(Instructions to follow) Rewrite every line of the records as a JSON list of strings, one string per line, skipping blank lines.

[Records of locating words and elements]
^^^^^^^^
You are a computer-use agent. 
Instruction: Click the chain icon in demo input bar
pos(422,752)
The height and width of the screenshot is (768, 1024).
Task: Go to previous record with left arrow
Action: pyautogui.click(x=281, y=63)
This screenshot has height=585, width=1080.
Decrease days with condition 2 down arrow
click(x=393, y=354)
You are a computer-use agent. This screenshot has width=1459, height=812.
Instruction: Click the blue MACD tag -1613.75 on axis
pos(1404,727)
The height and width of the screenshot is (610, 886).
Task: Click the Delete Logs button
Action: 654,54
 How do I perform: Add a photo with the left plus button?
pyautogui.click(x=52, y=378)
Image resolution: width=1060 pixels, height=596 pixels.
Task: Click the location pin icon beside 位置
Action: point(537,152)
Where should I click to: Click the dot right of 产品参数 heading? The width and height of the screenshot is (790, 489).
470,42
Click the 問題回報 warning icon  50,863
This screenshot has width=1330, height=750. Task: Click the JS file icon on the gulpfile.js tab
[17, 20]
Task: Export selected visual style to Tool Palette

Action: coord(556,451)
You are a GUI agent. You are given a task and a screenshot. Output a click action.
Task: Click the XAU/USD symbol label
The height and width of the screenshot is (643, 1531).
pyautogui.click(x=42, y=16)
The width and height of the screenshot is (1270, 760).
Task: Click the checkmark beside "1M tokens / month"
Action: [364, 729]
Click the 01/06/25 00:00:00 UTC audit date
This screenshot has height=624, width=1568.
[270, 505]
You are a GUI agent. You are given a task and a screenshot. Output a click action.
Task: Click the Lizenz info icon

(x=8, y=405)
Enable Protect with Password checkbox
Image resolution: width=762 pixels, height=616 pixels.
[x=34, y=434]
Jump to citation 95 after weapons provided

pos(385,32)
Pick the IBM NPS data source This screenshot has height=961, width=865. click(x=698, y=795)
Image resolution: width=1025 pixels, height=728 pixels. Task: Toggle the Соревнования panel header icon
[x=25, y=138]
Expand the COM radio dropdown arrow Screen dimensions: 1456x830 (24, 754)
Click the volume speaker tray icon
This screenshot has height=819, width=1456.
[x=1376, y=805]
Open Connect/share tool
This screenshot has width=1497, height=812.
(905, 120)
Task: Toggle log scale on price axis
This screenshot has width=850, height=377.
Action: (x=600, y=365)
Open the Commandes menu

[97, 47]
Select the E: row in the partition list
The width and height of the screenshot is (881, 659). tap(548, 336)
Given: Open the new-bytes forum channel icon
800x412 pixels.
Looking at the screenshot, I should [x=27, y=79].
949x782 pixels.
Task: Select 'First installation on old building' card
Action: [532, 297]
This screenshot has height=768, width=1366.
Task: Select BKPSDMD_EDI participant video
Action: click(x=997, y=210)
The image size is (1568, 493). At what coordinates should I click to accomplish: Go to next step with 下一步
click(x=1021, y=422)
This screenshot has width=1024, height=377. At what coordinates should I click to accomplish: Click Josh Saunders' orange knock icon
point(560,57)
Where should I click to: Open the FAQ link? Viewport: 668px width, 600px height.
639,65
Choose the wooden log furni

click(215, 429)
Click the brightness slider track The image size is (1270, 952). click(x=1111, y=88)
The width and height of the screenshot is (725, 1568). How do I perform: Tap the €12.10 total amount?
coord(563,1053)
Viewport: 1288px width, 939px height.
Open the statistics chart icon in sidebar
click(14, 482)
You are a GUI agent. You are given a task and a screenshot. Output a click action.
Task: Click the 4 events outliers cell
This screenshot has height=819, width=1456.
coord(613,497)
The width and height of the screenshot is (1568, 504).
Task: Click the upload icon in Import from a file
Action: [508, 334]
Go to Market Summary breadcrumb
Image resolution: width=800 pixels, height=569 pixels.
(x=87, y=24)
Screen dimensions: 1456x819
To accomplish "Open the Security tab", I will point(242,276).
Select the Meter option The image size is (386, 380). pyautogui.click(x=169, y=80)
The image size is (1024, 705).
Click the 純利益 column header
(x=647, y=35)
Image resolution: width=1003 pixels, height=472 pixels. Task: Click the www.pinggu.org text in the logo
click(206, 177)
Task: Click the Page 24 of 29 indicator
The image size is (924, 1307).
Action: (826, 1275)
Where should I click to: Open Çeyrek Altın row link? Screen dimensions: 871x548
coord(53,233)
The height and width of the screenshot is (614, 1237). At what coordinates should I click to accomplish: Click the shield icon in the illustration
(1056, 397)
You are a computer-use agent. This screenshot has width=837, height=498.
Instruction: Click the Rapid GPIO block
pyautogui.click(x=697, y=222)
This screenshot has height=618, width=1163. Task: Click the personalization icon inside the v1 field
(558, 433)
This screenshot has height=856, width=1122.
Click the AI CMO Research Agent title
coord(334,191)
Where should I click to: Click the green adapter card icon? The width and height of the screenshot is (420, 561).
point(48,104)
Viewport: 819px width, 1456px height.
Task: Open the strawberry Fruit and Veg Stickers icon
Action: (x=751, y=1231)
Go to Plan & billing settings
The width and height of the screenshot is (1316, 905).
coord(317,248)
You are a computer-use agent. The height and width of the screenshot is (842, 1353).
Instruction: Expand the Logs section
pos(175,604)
^^^^^^^^
(Output for this exercise)
[
  "You are a computer-use agent. ",
  "Instruction: Click the chain icon in demo input bar",
  "pos(422,752)",
  "The height and width of the screenshot is (768, 1024).",
  "Task: Go to previous record with left arrow",
  "Action: pyautogui.click(x=281, y=63)",
  "This screenshot has height=585, width=1080.",
  "Decrease days with condition 2 down arrow",
  "click(x=393, y=354)",
  "You are a computer-use agent. This screenshot has width=1459, height=812.",
  "Instruction: Click the blue MACD tag -1613.75 on axis",
  "pos(1404,727)",
  "The height and width of the screenshot is (610, 886).",
  "Task: Click the Delete Logs button",
  "Action: 654,54",
  " How do I perform: Add a photo with the left plus button?",
  "pyautogui.click(x=52, y=378)",
  "Image resolution: width=1060 pixels, height=596 pixels.",
  "Task: Click the location pin icon beside 位置",
  "Action: point(537,152)",
  "Where should I click to: Click the dot right of 产品参数 heading? The width and height of the screenshot is (790, 489).",
  "470,42",
  "Click the 問題回報 warning icon  50,863",
  "This screenshot has width=1330, height=750. Task: Click the JS file icon on the gulpfile.js tab",
  "[17, 20]",
  "Task: Export selected visual style to Tool Palette",
  "Action: coord(556,451)",
  "You are a GUI agent. You are given a task and a screenshot. Output a click action.",
  "Task: Click the XAU/USD symbol label",
  "The height and width of the screenshot is (643, 1531).",
  "pyautogui.click(x=42, y=16)",
  "The width and height of the screenshot is (1270, 760).",
  "Task: Click the checkmark beside \"1M tokens / month\"",
  "Action: [364, 729]",
  "Click the 01/06/25 00:00:00 UTC audit date",
  "This screenshot has height=624, width=1568.",
  "[270, 505]",
  "You are a GUI agent. You are given a task and a screenshot. Output a click action.",
  "Task: Click the Lizenz info icon",
  "(x=8, y=405)",
  "Enable Protect with Password checkbox",
  "Image resolution: width=762 pixels, height=616 pixels.",
  "[x=34, y=434]",
  "Jump to citation 95 after weapons provided",
  "pos(385,32)",
  "Pick the IBM NPS data source This screenshot has height=961, width=865. click(x=698, y=795)",
  "Image resolution: width=1025 pixels, height=728 pixels. Task: Toggle the Соревнования panel header icon",
  "[x=25, y=138]",
  "Expand the COM radio dropdown arrow Screen dimensions: 1456x830 (24, 754)",
  "Click the volume speaker tray icon",
  "This screenshot has height=819, width=1456.",
  "[x=1376, y=805]",
  "Open Connect/share tool",
  "This screenshot has width=1497, height=812.",
  "(905, 120)",
  "Task: Toggle log scale on price axis",
  "This screenshot has width=850, height=377.",
  "Action: (x=600, y=365)",
  "Open the Commandes menu",
  "[97, 47]",
  "Select the E: row in the partition list",
  "The width and height of the screenshot is (881, 659). tap(548, 336)",
  "Given: Open the new-bytes forum channel icon",
  "800x412 pixels.",
  "Looking at the screenshot, I should [x=27, y=79].",
  "949x782 pixels.",
  "Task: Select 'First installation on old building' card",
  "Action: [532, 297]",
  "This screenshot has height=768, width=1366.",
  "Task: Select BKPSDMD_EDI participant video",
  "Action: click(x=997, y=210)",
  "The image size is (1568, 493). At what coordinates should I click to accomplish: Go to next step with 下一步",
  "click(x=1021, y=422)",
  "This screenshot has width=1024, height=377. At what coordinates should I click to accomplish: Click Josh Saunders' orange knock icon",
  "point(560,57)",
  "Where should I click to: Open the FAQ link? Viewport: 668px width, 600px height.",
  "639,65",
  "Choose the wooden log furni",
  "click(215, 429)",
  "Click the brightness slider track The image size is (1270, 952). click(x=1111, y=88)",
  "The width and height of the screenshot is (725, 1568). How do I perform: Tap the €12.10 total amount?",
  "coord(563,1053)",
  "Viewport: 1288px width, 939px height.",
  "Open the statistics chart icon in sidebar",
  "click(14, 482)",
  "You are a GUI agent. You are given a task and a screenshot. Output a click action.",
  "Task: Click the 4 events outliers cell",
  "This screenshot has height=819, width=1456.",
  "coord(613,497)",
  "The width and height of the screenshot is (1568, 504).",
  "Task: Click the upload icon in Import from a file",
  "Action: [508, 334]",
  "Go to Market Summary breadcrumb",
  "Image resolution: width=800 pixels, height=569 pixels.",
  "(x=87, y=24)",
  "Screen dimensions: 1456x819",
  "To accomplish \"Open the Security tab\", I will point(242,276).",
  "Select the Meter option The image size is (386, 380). pyautogui.click(x=169, y=80)",
  "The image size is (1024, 705).",
  "Click the 純利益 column header",
  "(x=647, y=35)",
  "Image resolution: width=1003 pixels, height=472 pixels. Task: Click the www.pinggu.org text in the logo",
  "click(206, 177)",
  "Task: Click the Page 24 of 29 indicator",
  "The image size is (924, 1307).",
  "Action: (826, 1275)",
  "Where should I click to: Open Çeyrek Altın row link? Screen dimensions: 871x548",
  "coord(53,233)",
  "The height and width of the screenshot is (614, 1237). At what coordinates should I click to accomplish: Click the shield icon in the illustration",
  "(1056, 397)",
  "You are a computer-use agent. This screenshot has width=837, height=498.",
  "Instruction: Click the Rapid GPIO block",
  "pyautogui.click(x=697, y=222)",
  "This screenshot has height=618, width=1163. Task: Click the personalization icon inside the v1 field",
  "(558, 433)",
  "This screenshot has height=856, width=1122.",
  "Click the AI CMO Research Agent title",
  "coord(334,191)",
  "Where should I click to: Click the green adapter card icon? The width and height of the screenshot is (420, 561).",
  "point(48,104)",
  "Viewport: 819px width, 1456px height.",
  "Task: Open the strawberry Fruit and Veg Stickers icon",
  "Action: (x=751, y=1231)",
  "Go to Plan & billing settings",
  "The width and height of the screenshot is (1316, 905).",
  "coord(317,248)",
  "You are a computer-use agent. The height and width of the screenshot is (842, 1353).",
  "Instruction: Expand the Logs section",
  "pos(175,604)"
]